Objective —
In the Montana wine passage, do these statements agree with the text? (a) Chelsey George returned from a wine education in California four years ago. (b) Brian Menges says he is in his 10th year of buying wine. (c) Deb Endres works at Bozeman’s Wine Gallery. Answer each with yes or no, and quote the words of the text that decide it.

Source passage —

The state of Montana may not be an ideal place to grow grapes, but increasingly it is an ideal place to consume grapes in their most evolved, transcendant state: wine. When life under the Big Sky gets dry and dusty, frigid or snowy, we can simply uncork and sip liquid stories of more temperate climates. Veteran wine seller Mary Neff of Joe’s Parkway in Bozeman has observed Montanans’ growing relationship with wine, “The difference in the last 10 years has been remarkable – not just in increased interest in wine, but increased wine knowledge. Even if people know little about wine, they know they like it, and want to get more involved.” Another reason for Montanans to love wine, as it turns out, is that our wild game and grass-fed livestock are best when served with a glass of wine.

At the crest of Montana’s growing passion for wine are small, family-owned wineries and vineyards producing exquisite, deliberate bottles that capture the consumable union of sun and rain and soil. Recognizing Montanans’ growing hunger for unique wines, Chelsey George of George’s Distributing, a family owned state-wide distributing business, returned from a wine education in California four years ago to specialize in small family-owned wineries. “Our wines are unique and important to both the knowledgeable and emerging wine consumers,” she explains. “People are less and less interested in big winery names,” says Sommelier Brian Menges of Livingston’s 2nd Street Bistro. “This is my 13th year buying wine and I’ve seen an amazing progression of an average person’s palate and what they are willing to buy and play around with. Even in the last two years at the restaurant, we’ve seen regulars become more adventurous with wine. People are asking their sommeliers to push their palates now. ” 

Where they used to venture out with price, now they are venturing out with obscure varietals from unknown regions at low price points.” 

More and more Montana restaurants and specialty stores stock wine catering to a wide range of palates and pocketbooks, as well as knowledgeable staff eager to introduce customers to a new favorite wine. Doug Badenock of Bozeman’s Wine Gallery remarks, “The wine business is the least stressful business you can be in because customers are always happy – they come in looking for wine to celebrate with. Wine puts an exclamation mark on any festivity.” Deb Endres of Livingston’s Gourmet Cellar has noticed, “More and more people are reading about wine and looking for wine they’ve researched. They are branching out from long-standing standards such as Chardonnay and Cabernet. People increasingly ask for recommendations and more information about wine varietals, regions, and vineyards they’ve heard about.” She adds, “People enjoy learning about wine and I enjoy teaching; it’s really fulfilling to share that knowledge and have people come back excited and ready for more after trying something new.”

Recorded information —

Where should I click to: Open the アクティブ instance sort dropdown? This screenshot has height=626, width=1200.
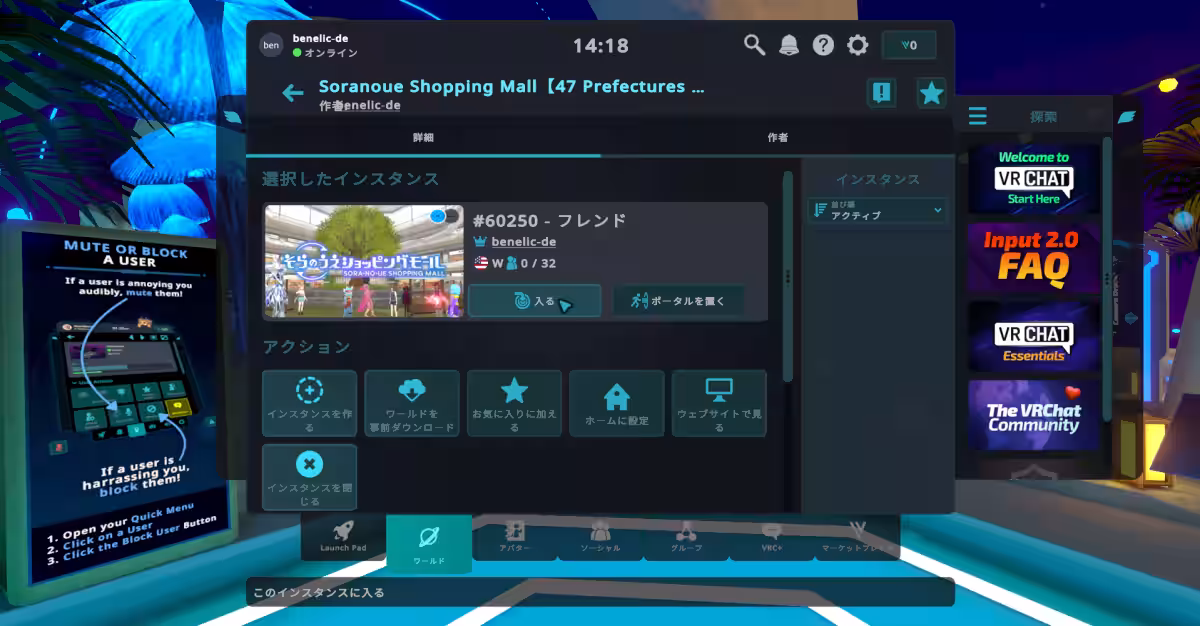pyautogui.click(x=878, y=211)
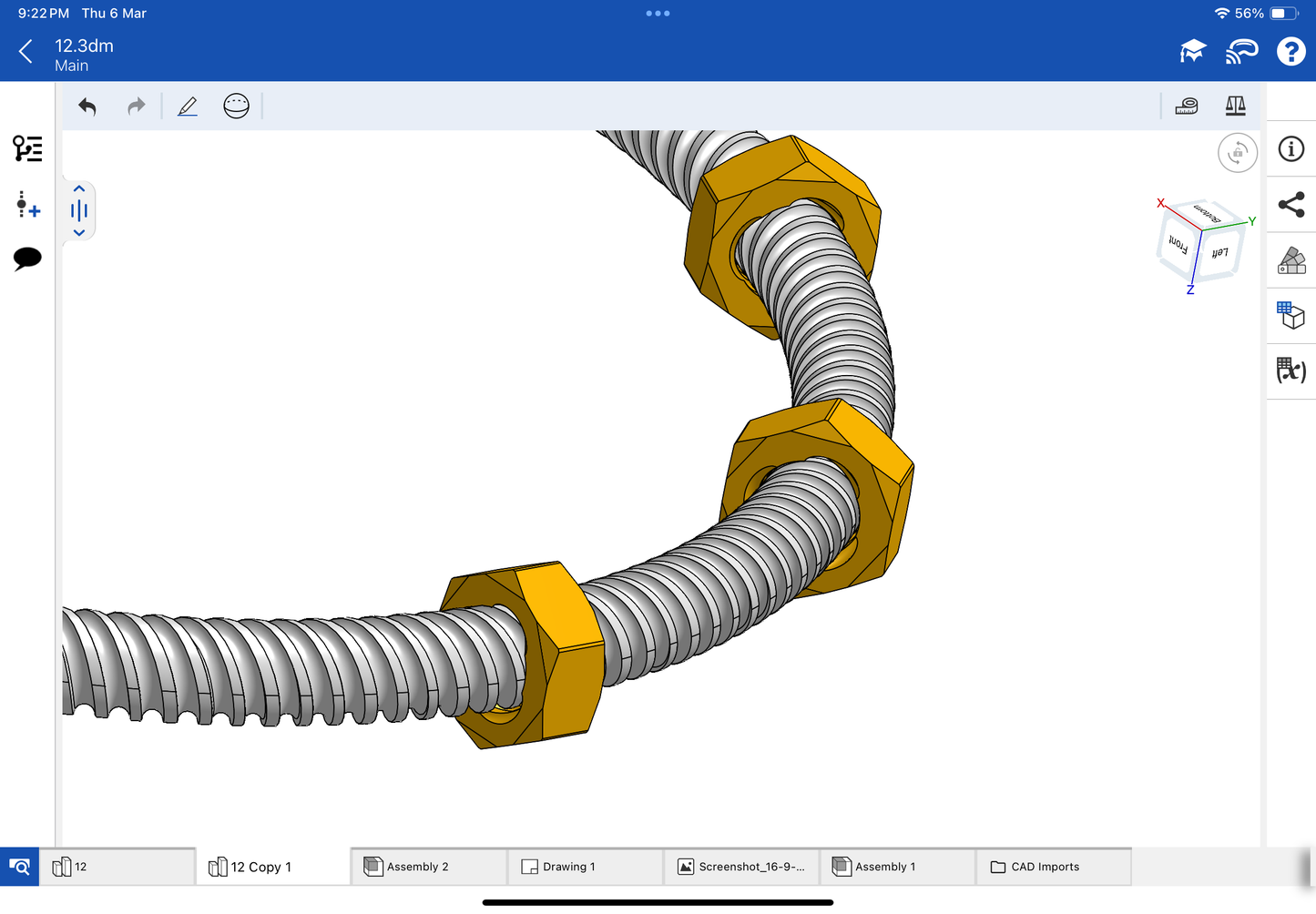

Worked answer —
(a) Yes: "returned from a wine education in California four years ago"
(b) No: "This is my 13th year buying wine"
(c) No: "Deb Endres of Livingston’s Gourmet Cellar"